Exercise directions: Print the full blog post about exes word for word, keeping every line as it appears.

Extracted text:
Saturday, December 15, 2012

The EX-Factor...When Over isn't Really Over



It's over...but is it really over? Lesbians have a humorous reputation of three things: One, we show up with an U-Haul on the second date; Two, one year of a lesbian relationship is analogous to 7 heterosexual years; Three, we never really quite break-up with each other. I believe it is simply a testament to how deeply and passionately we love as women, which is a beautiful thing.  However there are some things, sisters, that simply need better boundaries.  The Ex-Factor is one of them.  If you have seen all of your BFF's naked at one time or another because they're all your exes--Then this article just might be for you.

Dataset extract:
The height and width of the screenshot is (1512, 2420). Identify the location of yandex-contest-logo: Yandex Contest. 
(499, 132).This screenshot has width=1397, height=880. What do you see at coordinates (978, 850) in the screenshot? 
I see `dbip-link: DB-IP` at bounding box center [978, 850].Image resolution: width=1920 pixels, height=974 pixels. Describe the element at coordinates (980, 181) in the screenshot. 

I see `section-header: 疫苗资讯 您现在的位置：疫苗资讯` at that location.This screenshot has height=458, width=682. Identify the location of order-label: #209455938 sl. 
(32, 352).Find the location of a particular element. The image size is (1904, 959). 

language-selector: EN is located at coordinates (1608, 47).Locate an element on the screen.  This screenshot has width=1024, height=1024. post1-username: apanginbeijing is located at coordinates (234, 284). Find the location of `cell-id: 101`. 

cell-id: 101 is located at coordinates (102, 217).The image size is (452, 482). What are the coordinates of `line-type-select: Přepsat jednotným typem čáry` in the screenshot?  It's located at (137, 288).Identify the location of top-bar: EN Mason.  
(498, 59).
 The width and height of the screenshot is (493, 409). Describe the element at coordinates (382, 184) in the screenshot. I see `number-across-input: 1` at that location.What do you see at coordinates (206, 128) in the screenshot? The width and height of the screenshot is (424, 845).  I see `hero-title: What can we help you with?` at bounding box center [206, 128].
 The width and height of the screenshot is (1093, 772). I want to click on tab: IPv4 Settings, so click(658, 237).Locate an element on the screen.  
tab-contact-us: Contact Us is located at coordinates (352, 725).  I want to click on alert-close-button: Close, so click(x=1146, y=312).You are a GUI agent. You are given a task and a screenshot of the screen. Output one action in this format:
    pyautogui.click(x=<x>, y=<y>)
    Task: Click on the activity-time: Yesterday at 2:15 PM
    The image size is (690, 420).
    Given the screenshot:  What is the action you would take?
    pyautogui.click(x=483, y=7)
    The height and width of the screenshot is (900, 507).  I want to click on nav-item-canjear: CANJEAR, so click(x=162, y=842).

Written answer:
Saturday, December 15, 2012

The EX-Factor...When Over isn't Really Over



It's over...but is it really over? Lesbians have a humorous reputation of three things: One, we show up with an U-Haul on the second date; Two, one year of a lesbian relationship is analogous to 7 heterosexual years; Three, we never really quite break-up with each other. I believe it is simply a testament to how deeply and passionately we love as women, which is a beautiful thing.  However there are some things, sisters, that simply need better boundaries.  The Ex-Factor is one of them.  If you have seen all of your BFF's naked at one time or another because they're all your exes--Then this article just might be for you.